Does Stress Make It More Difficult to Become Pregnant?

Summary: Stress can reduce a woman’s ability to become pregnant during her menstrual cycle, a new study reports.

Source: Wiley

New research in Acta Obstetricia et Gynecologica Scandinavica suggests that stress may affect a woman’s fecundability, or her probability of achieving a pregnancy within a menstrual cycle. 

The study assessed allostatic load, which refers to the cumulative “wear and tear” of chronic stress and life events, in 444 women who were trying to become pregnant.

Women with higher allostatic load scores—based on nine indicators such as blood pressure, blood sugar, cortisol, noradrenaline, and cholesterol—were less likely to become pregnant within a year.

This shows clothes for a baby girl
Stress reduces a woman’s ability to become pregnant during her menstrual cycle. Image is in the public domain

For example, the women with an allostatic load score of 5-6 would have a 59% reduction of fecundability compared with those with scores of 0.

“What we found provides a new idea for preconception counseling. But obviously, how to objectively assess the stress is a complex scientific question, and how to intervene and reduce the impact of chronic stress is a burning problem, which are all things we need to study further,” said senior author Bei Wang, PhD, of Southeast University in Jiangsu, China. 

About this stress and pregnancy research news

Author: Sara Henning-Stout
Source: Wiley
Contact: Sara Henning-Stout – Wiley
Image: The image is in the public domain

Original Research: Open access.
Female fecundability is associated with pre-pregnancy allostatic load” by Bei Wang et al. Acta Obstetricia Et Gynecologica Scandinavica


Female fecundability is associated with pre-pregnancy allostatic load


Allostatic load (AL) is a practical index that reflects multi-system physiological changes which occur in response to chronic psychosocial stress. This study investigated the association between female pre-pregnancy allostatic load and time to pregnancy.

Material and methods

We enrolled 444 women who met the inclusion criteria and were attempting to achieve pregnancy. Their allostatic load scores at baseline were evaluated by nine indicators (systolic blood pressure, diastolic blood pressure, fasting plasma glucose, plasma cortisol, noradrenaline, interleukin-6, hypersensitive C-reactive protein, high density lipoprotein cholesterol and body mass index). The participants were followed up and their pregnancy outcome ascertained 1 year later; we then calculated time-to-pregnancy. Cox models were used to estimate fecundability ratios and their 95% confidence intervals (95% CI) for different allostatic load scores.

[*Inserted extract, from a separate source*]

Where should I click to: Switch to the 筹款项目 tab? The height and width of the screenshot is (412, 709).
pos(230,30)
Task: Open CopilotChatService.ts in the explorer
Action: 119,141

The median allostatic load score was 1 with a range of 0–6. The females were divided into four groups according to allostatic load score: group A (allostatic load = 0, 150/444, 33.8%), group B (allostatic load = 1–2, 156/444, 35.1%), group C (allostatic load = 3–4, 100/444, 22.5%) and group D (allostatic load = 5–6, 38/444, 8.6%). The cumulative pregnancy rate over 12 months for the four groups (A–D) was 55.4%, 44.5%, 50.9% and 26.9%, respectively (log-rank test, p = 0.042). After adjusting for potential confounding factors, group D showed a 59% reduction of fecundability compared with group A (fecundability ratio = 0.41, 95% CI 0.21–0.83).


Women with a higher allostatic load score may have lower fecundability. Our findings suggest that the assessment of allostatic load during pre-conception consultation would be highly prudent.